Under George W. Bush, DoJ officials shifted hiring patterns to favor lawyers from GOP-affiliated groups, and away from Democratic-affiliated groups, according to a 2008 report by the DoJ’s Inspector General. The IG report was produced after Democrats and their allies in the media declared Bush’s hiring patterns to be controversial.

This practice is regulated in other agencies, such as the Pentagon, where long-standing expectations and regulations restrict the “revolving door” movement of lobbyists and executives between companies and government posts. But these restrictions have little or no impact on the Justice Department’s hiring of lawyers from groups such as the ACLU or the NAACP, or from D.C-law firms such as Venable.

Many D.C. good-government lobbies have campaigned to narrow the revolving door between corporations and government, but little effort has been made to block the doorway between legal firms and government offices, said Craig Holman, a lobbyist at Public Citizen, a left-of-center advocacy group which has long pushed for tighter curbs on legislators’ ability to walkout out of Congress and into a lobbying firm.

“We’ve been battling revolving-door abuse [by companies] for years now,” said Holman. But the campaigns have “not been extended to that [legal] sector… there has not been any discussion yet” about doing so, he said.

The law community’s revolving door was inadvertently exposed last week by two uncritical articles published by the National Law Journal and the New York Times. Both outlets studied the resumes of the DoJ’s new hires to show how the DoJ had reversed hiring-patterns followed during the previous administration.

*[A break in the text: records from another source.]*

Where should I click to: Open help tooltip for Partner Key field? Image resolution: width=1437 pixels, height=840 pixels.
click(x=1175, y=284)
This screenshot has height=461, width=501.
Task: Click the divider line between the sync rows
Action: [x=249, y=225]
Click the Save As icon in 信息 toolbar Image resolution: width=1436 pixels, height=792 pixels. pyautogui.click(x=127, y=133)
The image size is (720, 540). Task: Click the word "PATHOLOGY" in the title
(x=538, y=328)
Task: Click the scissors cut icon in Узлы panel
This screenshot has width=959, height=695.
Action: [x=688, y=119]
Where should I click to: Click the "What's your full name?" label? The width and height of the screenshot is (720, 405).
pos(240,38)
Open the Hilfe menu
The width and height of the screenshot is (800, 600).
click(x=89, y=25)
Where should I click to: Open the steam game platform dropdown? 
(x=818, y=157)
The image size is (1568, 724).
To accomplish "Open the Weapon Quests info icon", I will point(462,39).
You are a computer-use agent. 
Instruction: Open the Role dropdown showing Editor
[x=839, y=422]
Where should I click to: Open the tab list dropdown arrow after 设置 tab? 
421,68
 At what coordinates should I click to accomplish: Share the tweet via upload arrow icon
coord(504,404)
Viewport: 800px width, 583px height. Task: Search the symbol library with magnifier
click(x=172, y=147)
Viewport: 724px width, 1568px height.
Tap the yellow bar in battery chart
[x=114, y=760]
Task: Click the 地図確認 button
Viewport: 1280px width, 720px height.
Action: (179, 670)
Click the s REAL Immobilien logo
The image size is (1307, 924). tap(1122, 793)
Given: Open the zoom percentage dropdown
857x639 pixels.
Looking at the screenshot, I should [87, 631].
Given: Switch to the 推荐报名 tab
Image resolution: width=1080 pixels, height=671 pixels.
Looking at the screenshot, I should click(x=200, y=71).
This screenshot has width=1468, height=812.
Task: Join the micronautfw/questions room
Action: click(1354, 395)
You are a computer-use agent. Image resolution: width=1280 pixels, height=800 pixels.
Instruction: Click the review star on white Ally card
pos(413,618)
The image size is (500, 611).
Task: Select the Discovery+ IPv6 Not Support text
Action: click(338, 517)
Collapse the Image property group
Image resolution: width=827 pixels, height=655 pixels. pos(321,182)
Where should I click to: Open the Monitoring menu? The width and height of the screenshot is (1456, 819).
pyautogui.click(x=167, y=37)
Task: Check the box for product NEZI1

On May 30, the law journal said the DoJ had hired 118 new people, of which 60 worked for a “civil rights” organization, either at its federal office or regional affiliate. The 60 people included 24 from the ACLU, 15 from the Lawyers’ Committee For Civil Rights Under Law, 10 from the NAACP or the NAACP Legal Defense and Educational Fund, and three from the Mexican American Legal Defense and Educational Fund.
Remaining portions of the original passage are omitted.